Rana hanya memandangi pacarnya heran, jarang-jarang ia melihat Daniel sesinis ini.
"Lo santai dong, Bro! orang kita cuman ngajak kenalan," seru teman Dio tak suka dengan sikap cowok yang mengaku sebagai pacarnya Rana ini.
"Orang Rananya biasa aja," kata temannya lagi tak bisa menutupi kegeraman. Gara-gara kedatangan cowok resek ini, alhasil ia tak jadi berkenalan dengan cewek cantik yang sukses membuat matanya serasa dimanjakan malam ini.
"Udah, udah, Bro, kita cabut aja yuk! Gak usah cari gara-gara sama orang resek," Dio segera menarik teman-temannya menjauh dari Rana dan pacarnya. Dari pada di usir lagi, lebih baik mereka pergi saja.

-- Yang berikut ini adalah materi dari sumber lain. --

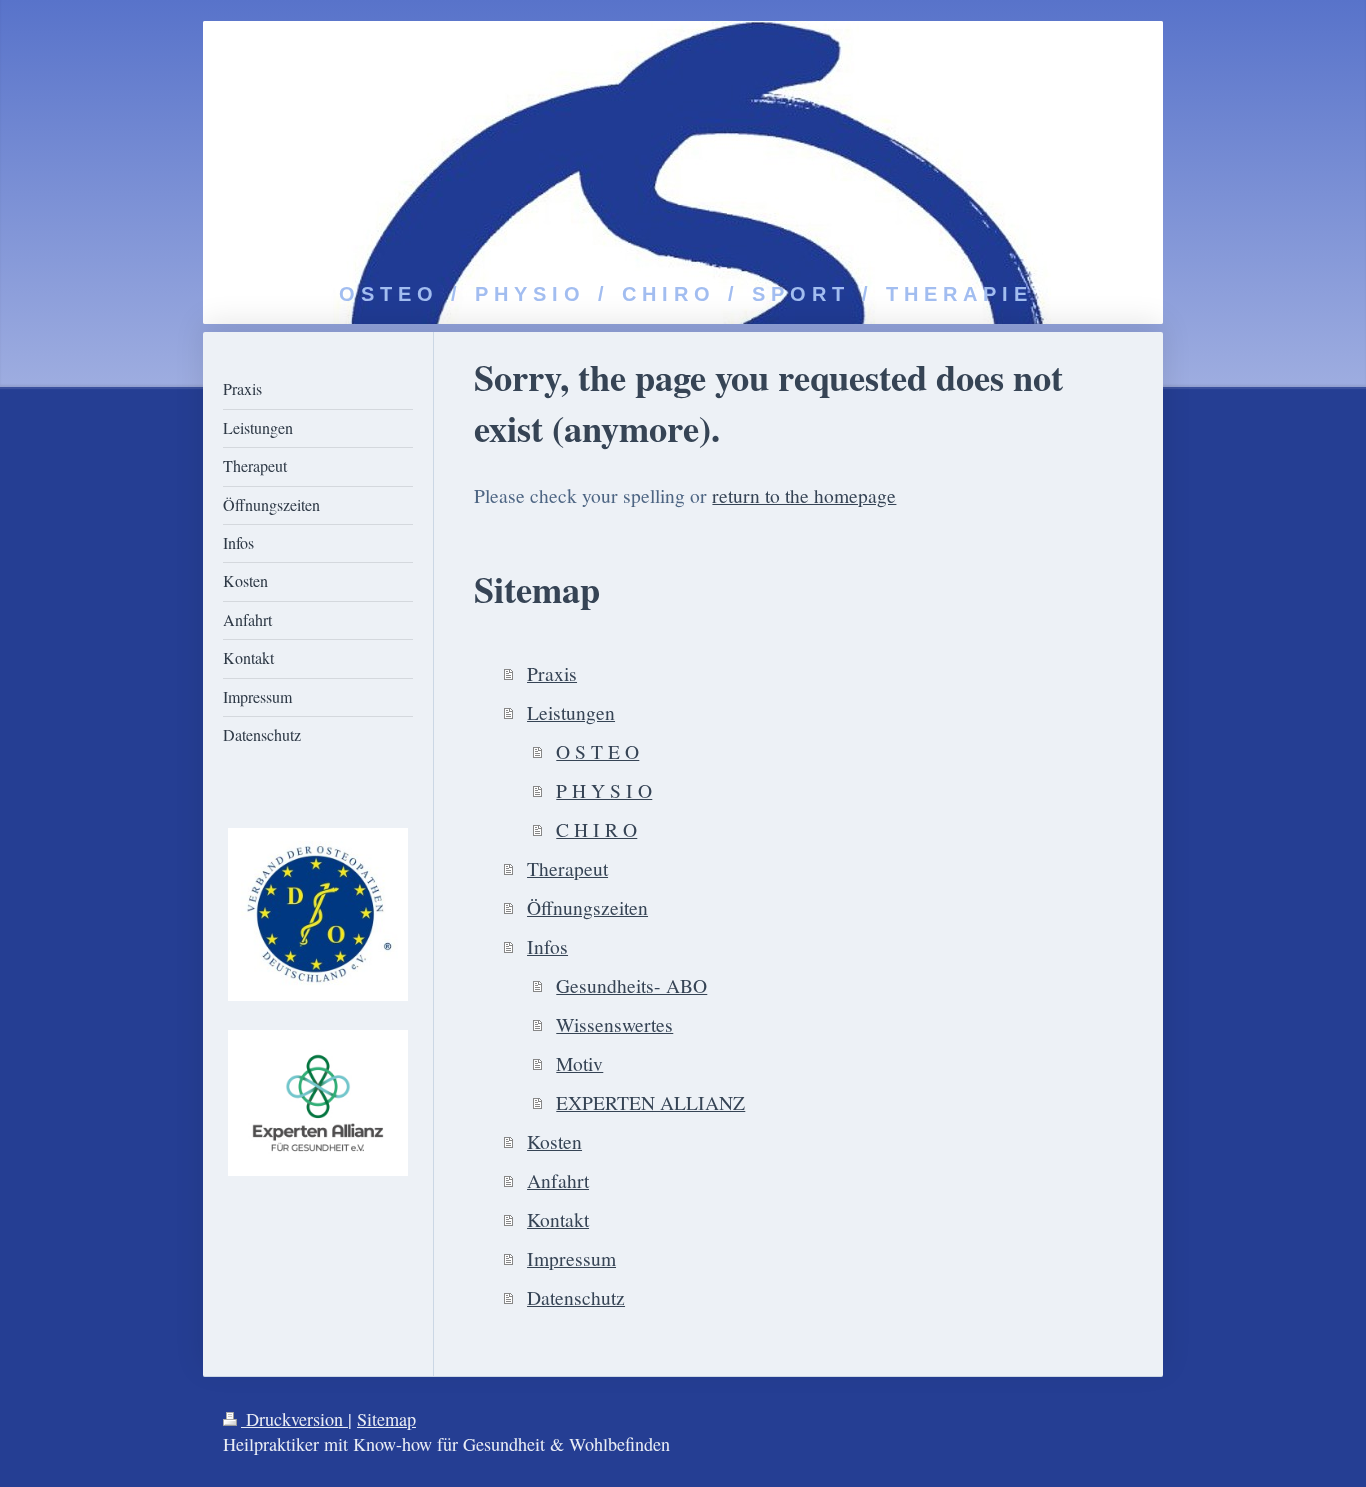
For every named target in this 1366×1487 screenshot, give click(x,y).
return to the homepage (804, 495)
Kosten (554, 1141)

"Dioo!!" teriak Rana saat cowok itu sudah berjalan agak jauh, sedang yang dipanggil jelas langsung menoleh sebab suara Rana nyaring sekali. Matanya seolah sedang bertanya "Apa?"
"Dadaa!" teriak Rana melambai-lambaikan tangan, tak acuh dengan Daniel yang juga menatapnya sembari mengernyitkan dahi.
Mendengarnya, Dio terkekeh dan membalas lambaian Rana. "Daa!!" jawabnya ikut berteriak juga.
...💕...
Setelah kenyang melahap nasi goreng yang dibelikan Daniel, ditambah nasi goreng bagian pacarnya itu juga, Rana menyadarkan kepalanya di bahu Daniel. Gadis itu masih belum mau menyerah untuk terus menunggu kedatangan papinya.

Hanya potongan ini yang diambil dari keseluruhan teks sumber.